Changes in health insurance coverage may bring about better healthcare coverage for consumers and, in some cases, could offer rebates to individuals who are paying premiums to specific health insurance companies. New guidelines for private insurance companies will require that at least 80% of the money they bring in from premium payments will be going directly to healthcare, as opposed to other areas.
Reports indicate that, in the past, health insurance companies were able to spend money that they earned from premiums on administrative costs, profits, and salaries or marketing. Yet, thanks to the Affordable Care Act, consumers are hoped to get more value out of their insurance policy since health insurance companies are going to be required to make better use of income from premiums.
Also, concerning rebates which consumers may have, any insurance company that has not followed these guidelines of devoting 80% to 85% to ensure that consumers have better care or that these funds are going towards improvement activities to offer a better quality of care, will have to reimburse consumers for not using premium funds correctly.
While there are some health insurance companies which may be able to modify these new qualifications for their particular situation, as some may have higher administrative costs or may offer limited coverage plans, many of the large health insurance providers who have, in the past, used premiums for costs unrelated to medical care coverage are now adjusting their practices concerning the use of premiums.

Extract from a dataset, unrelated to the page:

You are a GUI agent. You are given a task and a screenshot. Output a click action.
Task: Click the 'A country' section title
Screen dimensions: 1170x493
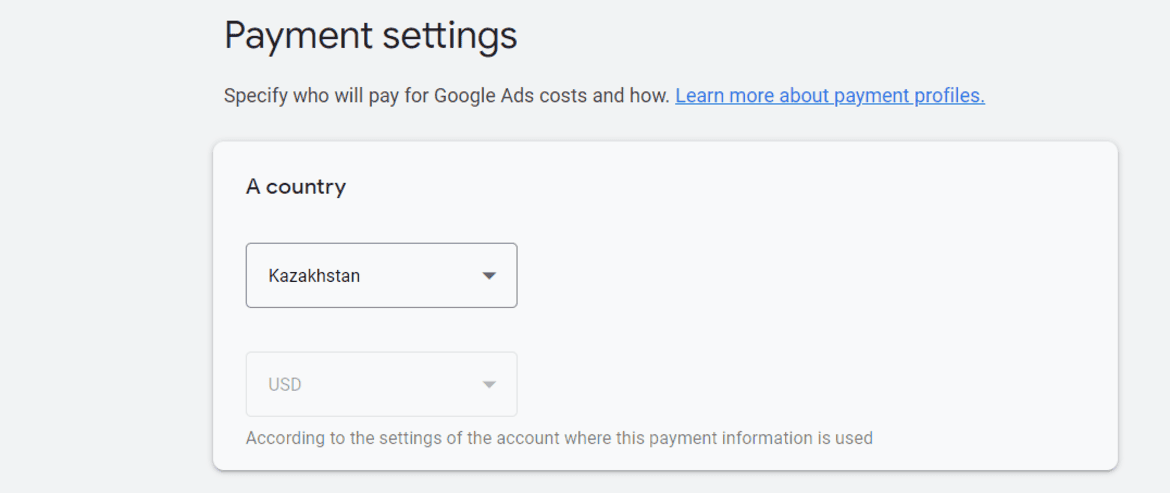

Again, certain states will have the opportunity to modify these requirements and will be given until 2014 before these changes are set, so insurance companies are working at the present time to adjust these new rules to fit their particular insurance program. However, one of the main purposes of these changes in premium usage is to simply provide more effective health insurance coverage for consumers who are, at times, burdened with high premium costs and poor medical care.